» Data records:
■ ■ ■ ■
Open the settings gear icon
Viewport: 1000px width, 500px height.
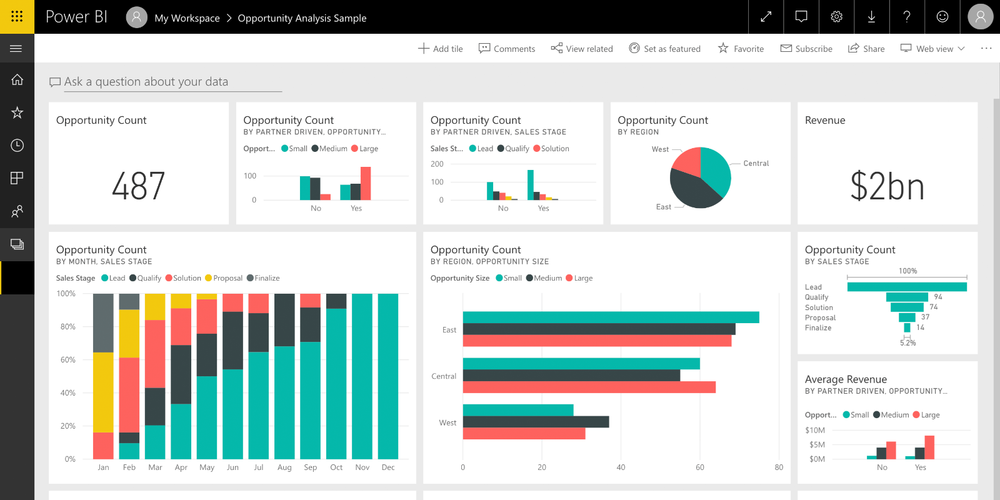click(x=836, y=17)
■ ■ ■ ■
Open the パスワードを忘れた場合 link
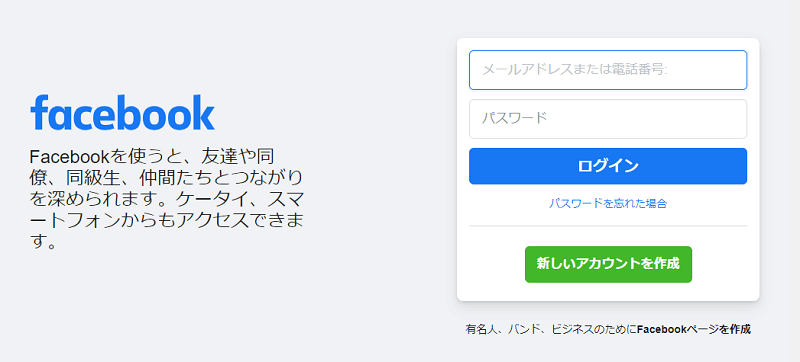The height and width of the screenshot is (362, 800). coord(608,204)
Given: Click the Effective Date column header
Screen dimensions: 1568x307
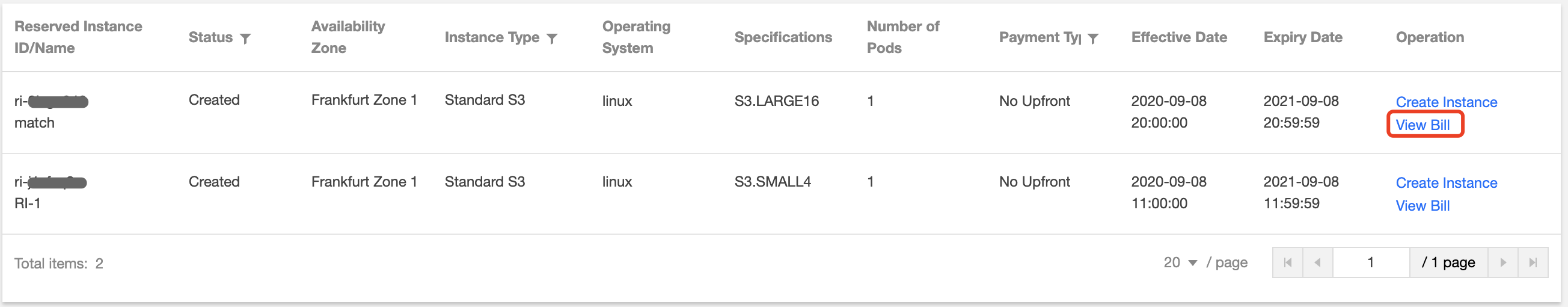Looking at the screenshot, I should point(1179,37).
■ ■ ■ ■
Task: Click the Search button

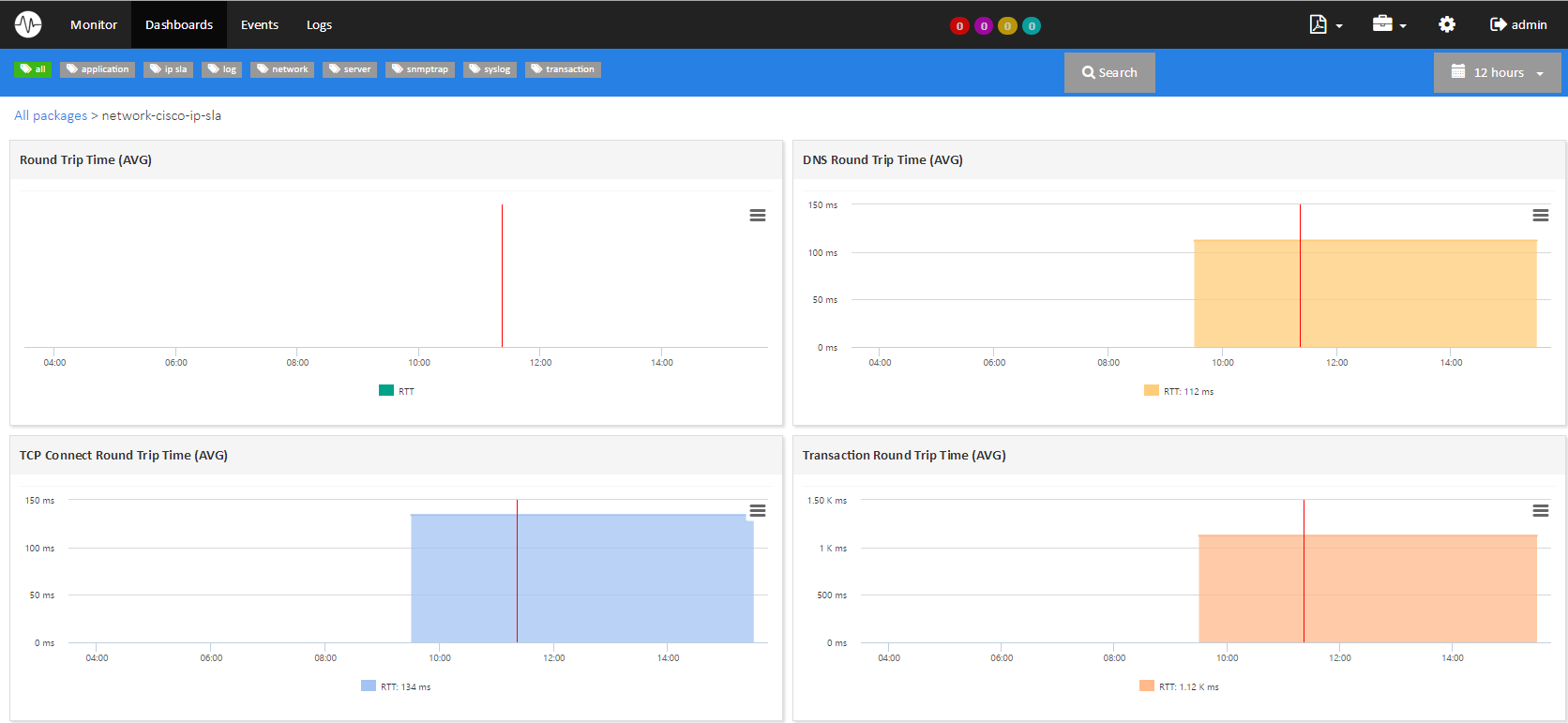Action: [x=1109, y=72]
■ ■ ■ ■
» Short problem: Please write out the listing word for word, from the line with "Open the パスワードを忘れた場合 link" to the line with "Looking at the", and leave out the pictures.

» Written response:
Open the パスワードを忘れた場合 link
The height and width of the screenshot is (362, 800). coord(608,204)
Given: Click the Effective Date column header
Screen dimensions: 1568x307
Looking at the screenshot, I should point(1179,37).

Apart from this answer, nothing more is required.